Sauver le rock… ok, mais de quoi?

Sauver le rock. Ha ha. Je m’esclaffe quand je vois un magazine qui présente un nouveau groupe comme étant le « sauveur du rock ». Je ris chaque fois que je lis ou j’entends quelqu’un déplorer le fait que le rock est sur le point de mourir, qu’il faut le sauver, bla bla. Ce discours est tellement usé qu’il n’a plus de sens. Après tout, les Ramones le proclamaient déjà en 1980, dans la pièce Do You Remember Rock N’Roll Radio? (de l’album End of the Century):

Do you remember lying in bed
With your covers pulled up over your head?
Radio playin’ so no one can see
We need change, we need it fast
Before rock’s just part of the past
‘Cause lately it all sounds the same to me
Oh oh oh oh, oh oh

Presque trente ans plus tard, on parle encore de sauver le rock. Le sauver de quoi, en fait? De son inéluctable évolution? Ridicule. Je ne comprends pas les gens qui souhaitent qu’une chose ne change jamais. Sans doute sont-ils du genre à ne manger que le pizza pepperoni-fromage et qu’ils sont effrayés à l’idée d’en essayer une autre sorte, parce qu’ils pourraient ne pas aimer ça.
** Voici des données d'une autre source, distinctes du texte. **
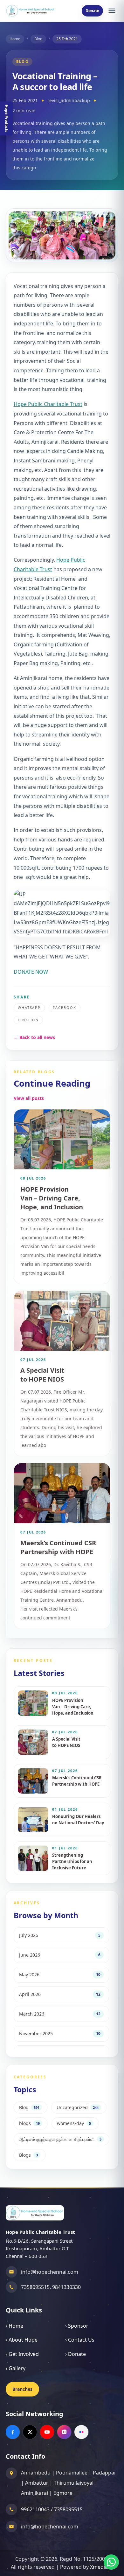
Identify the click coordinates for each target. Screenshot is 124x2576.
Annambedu (36, 2472)
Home (15, 39)
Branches (22, 2389)
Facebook (64, 1007)
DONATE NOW (31, 971)
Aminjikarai (34, 2492)
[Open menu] (112, 10)
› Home (14, 2325)
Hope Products (6, 118)
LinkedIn (28, 1019)
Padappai (104, 2472)
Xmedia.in (102, 2566)
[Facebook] (13, 2432)
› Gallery (15, 2368)
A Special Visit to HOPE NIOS (42, 1374)
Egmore (62, 2492)
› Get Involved (22, 2353)
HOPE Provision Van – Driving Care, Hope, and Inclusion (51, 1198)
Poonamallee (71, 2472)
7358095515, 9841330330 (51, 2287)
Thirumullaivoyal (73, 2482)
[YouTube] (47, 2432)
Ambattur (36, 2482)
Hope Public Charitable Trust (48, 404)
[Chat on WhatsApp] (111, 2562)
Avec une telle attitude, le rock progressif, le kraut rock, le punk rock, le rock gothique et autres ne seraient jamais nés. Aujourd’hui peu de gens vont contester la légitimité de ces genres, à part quelques réactionnaires nostalgiques.

Le rock évolue parce que les musiciens qui en jouent évoluent eux aussi. Ils incorporent de nouvelles influences à leur art, ils ont accès à des moyens technologiques de plus en plus perfectionnés et les utilisent, etc. Bref, la palette de ressources disponibles grandit et offre des possibilités qui n’existaient pas auparavant. Les musiciens ne font qu’en profiter et bien franchement, ils seraient stupides de s’en priver.

Le rock évolue donc, fort heureusement, car le conservatisme mène à la stagnation. Peut-être certaines personnes considèrent qu’une scène musicale qui ne se contente que de répéter ad nauseam les riffs qui l’ont rendu célèbre est saine. Pas moi. Les musiciens doivent repousser les limites de leur style. Évidemment, ils n’éprouvent pas le même intérêt à le faire, et c’est parfait ainsi. Il faut toutes sortes de groupes pour constituer une scène. C’est pourquoi le rock n’a jamais été aussi riche qu’aujourd’hui: riche de son passé qui vit encore grâce à plein de musiciens heureux de recréer des styles propres à certaines époques, et riche de son avenir, grâce à des groupes désireux d’explorer de nouvelles sonorités. Entre les deux se trouve tout le spectre de la musique rock. Alors comment le rock peut-il être sur le point de mourir, s’il n’a jamais été aussi vivant?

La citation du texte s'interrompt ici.